• [TASK PROMPT]
Reproduce the records below, swapping every "Identify the location of" for "Give the coordinates of" and keeping everything else the same.

.....

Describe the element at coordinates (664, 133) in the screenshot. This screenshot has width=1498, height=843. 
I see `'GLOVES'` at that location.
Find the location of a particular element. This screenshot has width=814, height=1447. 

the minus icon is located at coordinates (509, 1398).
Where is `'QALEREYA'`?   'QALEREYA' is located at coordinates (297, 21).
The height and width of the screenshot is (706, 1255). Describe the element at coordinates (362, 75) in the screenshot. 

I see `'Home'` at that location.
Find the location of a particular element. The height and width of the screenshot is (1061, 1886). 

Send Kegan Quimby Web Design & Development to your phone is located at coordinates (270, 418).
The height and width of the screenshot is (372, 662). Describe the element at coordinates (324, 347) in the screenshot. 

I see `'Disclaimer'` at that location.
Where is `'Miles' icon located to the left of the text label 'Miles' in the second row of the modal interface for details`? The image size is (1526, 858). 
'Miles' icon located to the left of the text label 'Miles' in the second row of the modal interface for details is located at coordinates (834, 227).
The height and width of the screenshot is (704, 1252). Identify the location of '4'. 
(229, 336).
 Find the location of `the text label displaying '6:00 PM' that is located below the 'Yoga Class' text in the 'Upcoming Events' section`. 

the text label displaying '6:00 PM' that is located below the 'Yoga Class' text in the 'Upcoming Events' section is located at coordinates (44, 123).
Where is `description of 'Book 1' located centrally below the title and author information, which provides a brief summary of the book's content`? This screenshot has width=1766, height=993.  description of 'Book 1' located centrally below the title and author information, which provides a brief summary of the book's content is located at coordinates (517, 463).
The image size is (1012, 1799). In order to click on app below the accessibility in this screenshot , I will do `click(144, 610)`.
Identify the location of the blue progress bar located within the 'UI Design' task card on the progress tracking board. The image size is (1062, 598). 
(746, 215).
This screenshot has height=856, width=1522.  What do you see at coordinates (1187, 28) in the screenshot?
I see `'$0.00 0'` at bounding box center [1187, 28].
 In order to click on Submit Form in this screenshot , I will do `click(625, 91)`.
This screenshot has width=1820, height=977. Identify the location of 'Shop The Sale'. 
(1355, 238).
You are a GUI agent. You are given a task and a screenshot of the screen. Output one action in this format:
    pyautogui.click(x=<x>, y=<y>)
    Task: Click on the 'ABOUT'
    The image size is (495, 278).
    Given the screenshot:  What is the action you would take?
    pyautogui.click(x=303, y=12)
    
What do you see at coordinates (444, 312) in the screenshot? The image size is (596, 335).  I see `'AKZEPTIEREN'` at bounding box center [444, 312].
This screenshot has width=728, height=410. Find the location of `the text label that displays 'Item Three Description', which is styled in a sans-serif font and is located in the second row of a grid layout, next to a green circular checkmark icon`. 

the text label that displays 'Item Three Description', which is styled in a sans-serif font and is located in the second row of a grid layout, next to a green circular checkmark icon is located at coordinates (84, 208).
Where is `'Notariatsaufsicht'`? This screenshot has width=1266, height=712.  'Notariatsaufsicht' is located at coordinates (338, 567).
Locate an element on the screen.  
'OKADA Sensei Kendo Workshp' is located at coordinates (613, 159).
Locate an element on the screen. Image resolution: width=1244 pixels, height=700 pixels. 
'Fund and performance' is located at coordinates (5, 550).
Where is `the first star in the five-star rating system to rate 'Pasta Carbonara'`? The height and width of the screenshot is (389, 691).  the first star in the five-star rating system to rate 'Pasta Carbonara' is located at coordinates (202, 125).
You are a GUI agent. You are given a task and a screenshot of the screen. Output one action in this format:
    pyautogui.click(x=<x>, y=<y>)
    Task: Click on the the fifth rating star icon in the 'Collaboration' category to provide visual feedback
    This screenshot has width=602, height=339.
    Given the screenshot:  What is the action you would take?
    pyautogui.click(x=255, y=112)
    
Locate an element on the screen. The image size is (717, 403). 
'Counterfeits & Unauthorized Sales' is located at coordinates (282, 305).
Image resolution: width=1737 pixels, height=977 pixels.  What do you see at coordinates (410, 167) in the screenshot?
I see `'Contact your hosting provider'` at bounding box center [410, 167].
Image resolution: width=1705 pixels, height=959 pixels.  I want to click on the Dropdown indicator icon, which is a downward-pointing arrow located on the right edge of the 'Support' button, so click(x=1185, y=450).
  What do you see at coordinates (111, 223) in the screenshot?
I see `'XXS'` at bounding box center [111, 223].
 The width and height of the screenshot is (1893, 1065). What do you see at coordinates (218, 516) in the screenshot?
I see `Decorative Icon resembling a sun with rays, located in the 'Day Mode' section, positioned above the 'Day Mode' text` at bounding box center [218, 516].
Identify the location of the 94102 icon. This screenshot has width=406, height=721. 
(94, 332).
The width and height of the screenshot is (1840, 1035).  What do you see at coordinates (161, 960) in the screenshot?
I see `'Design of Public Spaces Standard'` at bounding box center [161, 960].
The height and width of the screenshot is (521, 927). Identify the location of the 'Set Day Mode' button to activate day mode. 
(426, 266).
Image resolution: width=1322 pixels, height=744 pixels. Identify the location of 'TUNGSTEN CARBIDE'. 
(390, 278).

.....

• [SOLUTION TO THIS PROBLEM]
Describe the element at coordinates (664, 133) in the screenshot. This screenshot has width=1498, height=843. 
I see `'GLOVES'` at that location.
Find the location of a particular element. This screenshot has width=814, height=1447. 

the minus icon is located at coordinates (509, 1398).
Where is `'QALEREYA'`?   'QALEREYA' is located at coordinates (297, 21).
The height and width of the screenshot is (706, 1255). Describe the element at coordinates (362, 75) in the screenshot. 

I see `'Home'` at that location.
Find the location of a particular element. The height and width of the screenshot is (1061, 1886). 

Send Kegan Quimby Web Design & Development to your phone is located at coordinates (270, 418).
The height and width of the screenshot is (372, 662). Describe the element at coordinates (324, 347) in the screenshot. 

I see `'Disclaimer'` at that location.
Where is `'Miles' icon located to the left of the text label 'Miles' in the second row of the modal interface for details`? The image size is (1526, 858). 
'Miles' icon located to the left of the text label 'Miles' in the second row of the modal interface for details is located at coordinates (834, 227).
The height and width of the screenshot is (704, 1252). Give the coordinates of '4'. 
(229, 336).
 Find the location of `the text label displaying '6:00 PM' that is located below the 'Yoga Class' text in the 'Upcoming Events' section`. 

the text label displaying '6:00 PM' that is located below the 'Yoga Class' text in the 'Upcoming Events' section is located at coordinates (44, 123).
Where is `description of 'Book 1' located centrally below the title and author information, which provides a brief summary of the book's content`? This screenshot has width=1766, height=993.  description of 'Book 1' located centrally below the title and author information, which provides a brief summary of the book's content is located at coordinates (517, 463).
The image size is (1012, 1799). In order to click on app below the accessibility in this screenshot , I will do `click(144, 610)`.
Give the coordinates of the blue progress bar located within the 'UI Design' task card on the progress tracking board. The image size is (1062, 598). 
(746, 215).
This screenshot has height=856, width=1522.  What do you see at coordinates (1187, 28) in the screenshot?
I see `'$0.00 0'` at bounding box center [1187, 28].
 In order to click on Submit Form in this screenshot , I will do `click(625, 91)`.
This screenshot has width=1820, height=977. Give the coordinates of 'Shop The Sale'. 
(1355, 238).
You are a GUI agent. You are given a task and a screenshot of the screen. Output one action in this format:
    pyautogui.click(x=<x>, y=<y>)
    Task: Click on the 'ABOUT'
    The image size is (495, 278).
    Given the screenshot:  What is the action you would take?
    pyautogui.click(x=303, y=12)
    
What do you see at coordinates (444, 312) in the screenshot? The image size is (596, 335).  I see `'AKZEPTIEREN'` at bounding box center [444, 312].
This screenshot has width=728, height=410. Find the location of `the text label that displays 'Item Three Description', which is styled in a sans-serif font and is located in the second row of a grid layout, next to a green circular checkmark icon`. 

the text label that displays 'Item Three Description', which is styled in a sans-serif font and is located in the second row of a grid layout, next to a green circular checkmark icon is located at coordinates (84, 208).
Where is `'Notariatsaufsicht'`? This screenshot has width=1266, height=712.  'Notariatsaufsicht' is located at coordinates (338, 567).
Locate an element on the screen.  
'OKADA Sensei Kendo Workshp' is located at coordinates (613, 159).
Locate an element on the screen. Image resolution: width=1244 pixels, height=700 pixels. 
'Fund and performance' is located at coordinates (5, 550).
Where is `the first star in the five-star rating system to rate 'Pasta Carbonara'`? The height and width of the screenshot is (389, 691).  the first star in the five-star rating system to rate 'Pasta Carbonara' is located at coordinates (202, 125).
You are a GUI agent. You are given a task and a screenshot of the screen. Output one action in this format:
    pyautogui.click(x=<x>, y=<y>)
    Task: Click on the the fifth rating star icon in the 'Collaboration' category to provide visual feedback
    This screenshot has width=602, height=339.
    Given the screenshot:  What is the action you would take?
    pyautogui.click(x=255, y=112)
    
Locate an element on the screen. The image size is (717, 403). 
'Counterfeits & Unauthorized Sales' is located at coordinates (282, 305).
Image resolution: width=1737 pixels, height=977 pixels.  What do you see at coordinates (410, 167) in the screenshot?
I see `'Contact your hosting provider'` at bounding box center [410, 167].
Image resolution: width=1705 pixels, height=959 pixels.  I want to click on the Dropdown indicator icon, which is a downward-pointing arrow located on the right edge of the 'Support' button, so click(x=1185, y=450).
  What do you see at coordinates (111, 223) in the screenshot?
I see `'XXS'` at bounding box center [111, 223].
 The width and height of the screenshot is (1893, 1065). What do you see at coordinates (218, 516) in the screenshot?
I see `Decorative Icon resembling a sun with rays, located in the 'Day Mode' section, positioned above the 'Day Mode' text` at bounding box center [218, 516].
Give the coordinates of the 94102 icon. This screenshot has width=406, height=721. 
(94, 332).
The width and height of the screenshot is (1840, 1035).  What do you see at coordinates (161, 960) in the screenshot?
I see `'Design of Public Spaces Standard'` at bounding box center [161, 960].
The height and width of the screenshot is (521, 927). Give the coordinates of the 'Set Day Mode' button to activate day mode. 
(426, 266).
Image resolution: width=1322 pixels, height=744 pixels. Give the coordinates of 'TUNGSTEN CARBIDE'. 
(390, 278).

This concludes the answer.